* **Problem requirements**: Where the records below reach the line containing "Given: Select the SEO template category", start transcribing, and end with the line containing "Click the step 4 circle marker", exactly and with nothing else added.

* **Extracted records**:

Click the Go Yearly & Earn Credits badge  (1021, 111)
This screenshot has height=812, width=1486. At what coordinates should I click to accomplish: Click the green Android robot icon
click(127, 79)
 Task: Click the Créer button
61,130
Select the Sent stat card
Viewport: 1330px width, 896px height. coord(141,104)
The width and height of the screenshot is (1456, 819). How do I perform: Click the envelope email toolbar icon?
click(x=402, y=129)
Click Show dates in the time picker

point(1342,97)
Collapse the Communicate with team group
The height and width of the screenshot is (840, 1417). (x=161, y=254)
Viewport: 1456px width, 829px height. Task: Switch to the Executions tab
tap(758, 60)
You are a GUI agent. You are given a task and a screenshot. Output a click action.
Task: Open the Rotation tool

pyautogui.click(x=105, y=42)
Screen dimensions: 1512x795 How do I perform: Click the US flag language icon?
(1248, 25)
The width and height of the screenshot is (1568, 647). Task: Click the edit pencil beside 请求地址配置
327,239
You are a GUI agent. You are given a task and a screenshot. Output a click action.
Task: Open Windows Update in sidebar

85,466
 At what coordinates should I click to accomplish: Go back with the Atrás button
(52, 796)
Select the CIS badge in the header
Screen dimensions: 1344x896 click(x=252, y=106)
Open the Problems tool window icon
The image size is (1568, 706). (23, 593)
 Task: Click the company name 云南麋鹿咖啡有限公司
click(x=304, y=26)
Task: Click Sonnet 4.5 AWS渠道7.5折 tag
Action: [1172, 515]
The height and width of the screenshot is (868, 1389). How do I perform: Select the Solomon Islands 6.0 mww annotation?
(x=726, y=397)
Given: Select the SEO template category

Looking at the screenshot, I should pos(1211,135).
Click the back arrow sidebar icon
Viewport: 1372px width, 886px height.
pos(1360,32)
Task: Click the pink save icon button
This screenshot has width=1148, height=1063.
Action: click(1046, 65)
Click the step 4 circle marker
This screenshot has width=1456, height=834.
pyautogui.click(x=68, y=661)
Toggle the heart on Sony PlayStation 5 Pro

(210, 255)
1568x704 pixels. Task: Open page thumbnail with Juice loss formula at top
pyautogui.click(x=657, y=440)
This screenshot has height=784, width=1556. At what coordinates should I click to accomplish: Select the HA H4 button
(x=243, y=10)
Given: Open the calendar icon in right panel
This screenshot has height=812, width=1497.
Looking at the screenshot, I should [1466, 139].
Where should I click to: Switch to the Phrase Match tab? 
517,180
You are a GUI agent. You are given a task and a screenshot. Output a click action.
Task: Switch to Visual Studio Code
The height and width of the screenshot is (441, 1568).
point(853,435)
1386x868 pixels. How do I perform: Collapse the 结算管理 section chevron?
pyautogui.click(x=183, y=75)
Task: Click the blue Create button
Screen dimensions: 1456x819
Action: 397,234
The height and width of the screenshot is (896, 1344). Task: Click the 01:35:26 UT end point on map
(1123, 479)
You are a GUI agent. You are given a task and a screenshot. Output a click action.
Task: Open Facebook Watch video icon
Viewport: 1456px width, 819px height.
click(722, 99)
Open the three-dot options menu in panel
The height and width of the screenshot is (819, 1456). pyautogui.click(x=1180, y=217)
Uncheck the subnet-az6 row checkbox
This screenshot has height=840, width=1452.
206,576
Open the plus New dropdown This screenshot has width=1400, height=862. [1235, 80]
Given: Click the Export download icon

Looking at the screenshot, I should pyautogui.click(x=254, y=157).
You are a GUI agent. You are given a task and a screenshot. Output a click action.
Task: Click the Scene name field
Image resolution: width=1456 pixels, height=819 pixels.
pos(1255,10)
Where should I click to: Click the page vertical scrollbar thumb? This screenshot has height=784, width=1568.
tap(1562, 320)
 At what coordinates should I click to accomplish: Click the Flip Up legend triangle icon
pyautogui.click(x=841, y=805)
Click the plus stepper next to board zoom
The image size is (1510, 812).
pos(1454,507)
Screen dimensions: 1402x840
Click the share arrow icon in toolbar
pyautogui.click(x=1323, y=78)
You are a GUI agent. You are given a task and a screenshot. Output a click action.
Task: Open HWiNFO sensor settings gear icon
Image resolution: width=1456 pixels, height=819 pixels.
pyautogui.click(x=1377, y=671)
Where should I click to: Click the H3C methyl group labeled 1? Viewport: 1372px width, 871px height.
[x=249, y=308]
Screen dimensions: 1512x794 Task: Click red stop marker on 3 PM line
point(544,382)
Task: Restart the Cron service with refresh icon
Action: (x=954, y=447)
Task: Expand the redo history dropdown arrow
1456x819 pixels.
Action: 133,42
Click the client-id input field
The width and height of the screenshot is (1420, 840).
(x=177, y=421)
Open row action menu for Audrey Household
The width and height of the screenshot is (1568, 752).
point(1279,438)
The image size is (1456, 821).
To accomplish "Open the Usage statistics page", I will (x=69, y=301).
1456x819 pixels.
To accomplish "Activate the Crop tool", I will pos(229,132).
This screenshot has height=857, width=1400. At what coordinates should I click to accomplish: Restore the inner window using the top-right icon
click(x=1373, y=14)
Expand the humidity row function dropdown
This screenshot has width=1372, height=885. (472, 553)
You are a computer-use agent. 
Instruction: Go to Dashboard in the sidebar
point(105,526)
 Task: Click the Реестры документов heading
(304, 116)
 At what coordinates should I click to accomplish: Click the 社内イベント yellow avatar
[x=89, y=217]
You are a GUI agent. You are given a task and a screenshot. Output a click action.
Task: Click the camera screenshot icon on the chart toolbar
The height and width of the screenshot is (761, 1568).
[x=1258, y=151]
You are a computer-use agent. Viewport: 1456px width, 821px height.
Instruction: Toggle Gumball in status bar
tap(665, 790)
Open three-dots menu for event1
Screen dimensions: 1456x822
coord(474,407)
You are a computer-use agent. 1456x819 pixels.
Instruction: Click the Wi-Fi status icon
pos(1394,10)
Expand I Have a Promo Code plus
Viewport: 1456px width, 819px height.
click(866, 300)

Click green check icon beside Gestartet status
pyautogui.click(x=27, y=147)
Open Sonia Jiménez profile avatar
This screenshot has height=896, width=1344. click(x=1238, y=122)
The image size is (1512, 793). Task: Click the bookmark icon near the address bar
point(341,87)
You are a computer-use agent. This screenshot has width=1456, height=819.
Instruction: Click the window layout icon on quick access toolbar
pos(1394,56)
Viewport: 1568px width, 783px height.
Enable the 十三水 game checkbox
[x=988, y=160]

* **Result for this exercise**:
Given: Select the SEO template category

Looking at the screenshot, I should pos(1211,135).
Click the back arrow sidebar icon
Viewport: 1372px width, 886px height.
pos(1360,32)
Task: Click the pink save icon button
This screenshot has width=1148, height=1063.
Action: click(1046, 65)
Click the step 4 circle marker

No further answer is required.